*** Opening Page text ***
Serum 25-hydroxyvitamin D levels are inversely associated with systemic inflammation in severe obese subjects

Obesity is frequently characterized by a reduced vitamin D bioavailability, as well as insulin-resistance and a chronic inflammatory response. We tested the hypothesis of an independent relationship between serum concentrations of 25-hydroxyvitamin D (25[OH]D) and several circulating inflammatory markers in a cohort of severely obese individuals. Cross-sectional study was carried out among obese patients undergoing a clinical evaluation before bariatric surgery in our University Hospital. Serum 25(OH)D, fasting and post load glucose and insulin, high-sensitive C-reactive protein (hs CRP), fibrinogen, interleukin-6 (IL-6), tumor necrosis factor-α (TNF-α), leptin, adiponectin and lipid profile were collected. Insulin-resistance was assessed by insulin sensitivity index (ISI). Total body fat (FAT kg), total percent body fat (FAT%) and truncal fat mass (TrFAT) were assessed with dual-energy X-ray absorptiometry. A total of 147 obese subjects (89 women, 37.8 ± 7.1 years) with mean body mass index (BMI) of 43.6 ± 4.3 kg/m2 were enrolled. Patients in the lowest tertile of 25(OH)D were significantly more obese with a higher amount of TrFAT, more insulin-resistant, and had higher levels of fasting and post-challenge glucose (p < 0.05 for all). In a multivariate regression analysis, serum 25(OH)D was inversely related to significant levels of hs CRP, IL-6 and TNF-α after accounting for age, gender, season of recruitment, BMI, FAT kg and TrFAT (p < 0.01 for all). In extremely obese subjects, 25(OH)D serum concentrations are inversely associated with several biomarkers of systemic inflammation, regardless of the total quantity of fat mass.
*** Closing Page text ***
*** Opening Information ***
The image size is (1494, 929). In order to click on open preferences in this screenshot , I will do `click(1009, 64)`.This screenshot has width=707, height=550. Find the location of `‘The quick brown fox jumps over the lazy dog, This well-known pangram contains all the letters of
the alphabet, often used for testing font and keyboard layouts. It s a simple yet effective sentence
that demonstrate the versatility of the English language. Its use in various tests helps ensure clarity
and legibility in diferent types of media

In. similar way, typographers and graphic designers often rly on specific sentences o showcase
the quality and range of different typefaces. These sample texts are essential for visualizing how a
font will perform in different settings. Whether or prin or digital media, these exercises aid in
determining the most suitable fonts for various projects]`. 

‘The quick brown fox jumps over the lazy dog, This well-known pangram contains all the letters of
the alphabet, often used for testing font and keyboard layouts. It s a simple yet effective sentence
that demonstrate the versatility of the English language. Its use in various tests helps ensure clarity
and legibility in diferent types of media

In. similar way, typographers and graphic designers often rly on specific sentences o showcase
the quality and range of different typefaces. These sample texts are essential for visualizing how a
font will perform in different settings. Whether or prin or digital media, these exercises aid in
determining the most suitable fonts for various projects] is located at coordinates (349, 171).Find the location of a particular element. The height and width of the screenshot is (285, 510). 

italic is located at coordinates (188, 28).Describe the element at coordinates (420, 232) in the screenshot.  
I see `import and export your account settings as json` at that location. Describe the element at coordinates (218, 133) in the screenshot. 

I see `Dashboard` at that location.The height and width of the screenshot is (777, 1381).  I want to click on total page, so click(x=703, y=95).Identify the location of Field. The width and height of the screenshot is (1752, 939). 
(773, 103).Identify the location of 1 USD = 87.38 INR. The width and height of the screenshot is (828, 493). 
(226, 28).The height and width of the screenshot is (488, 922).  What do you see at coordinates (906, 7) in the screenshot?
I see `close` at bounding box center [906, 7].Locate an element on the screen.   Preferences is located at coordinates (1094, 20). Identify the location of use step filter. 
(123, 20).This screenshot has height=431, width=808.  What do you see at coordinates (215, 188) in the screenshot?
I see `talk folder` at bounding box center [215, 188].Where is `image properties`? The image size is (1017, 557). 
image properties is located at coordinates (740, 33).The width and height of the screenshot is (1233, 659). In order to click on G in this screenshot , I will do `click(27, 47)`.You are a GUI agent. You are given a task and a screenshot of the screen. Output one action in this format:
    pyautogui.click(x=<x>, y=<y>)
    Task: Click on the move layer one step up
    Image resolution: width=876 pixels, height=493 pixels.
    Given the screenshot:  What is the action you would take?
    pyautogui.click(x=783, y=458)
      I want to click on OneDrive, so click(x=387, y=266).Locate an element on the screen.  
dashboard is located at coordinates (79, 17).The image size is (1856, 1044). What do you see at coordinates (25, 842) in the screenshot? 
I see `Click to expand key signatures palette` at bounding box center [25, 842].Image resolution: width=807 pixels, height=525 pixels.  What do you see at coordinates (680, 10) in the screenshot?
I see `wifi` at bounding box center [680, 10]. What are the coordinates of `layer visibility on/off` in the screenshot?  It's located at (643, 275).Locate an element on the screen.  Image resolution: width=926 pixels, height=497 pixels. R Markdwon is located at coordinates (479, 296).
*** Closing Information ***
### What to produce
Translate this sentence from the vitamin D and inflammation abstract into Spanish: "Insulin-resistance was assessed by insulin sensitivity index (ISI)." Rely only on the abstract itself.

### Output of the task
La resistencia a la insulina se evaluó mediante el índice de sensibilidad a la insulina (ISI).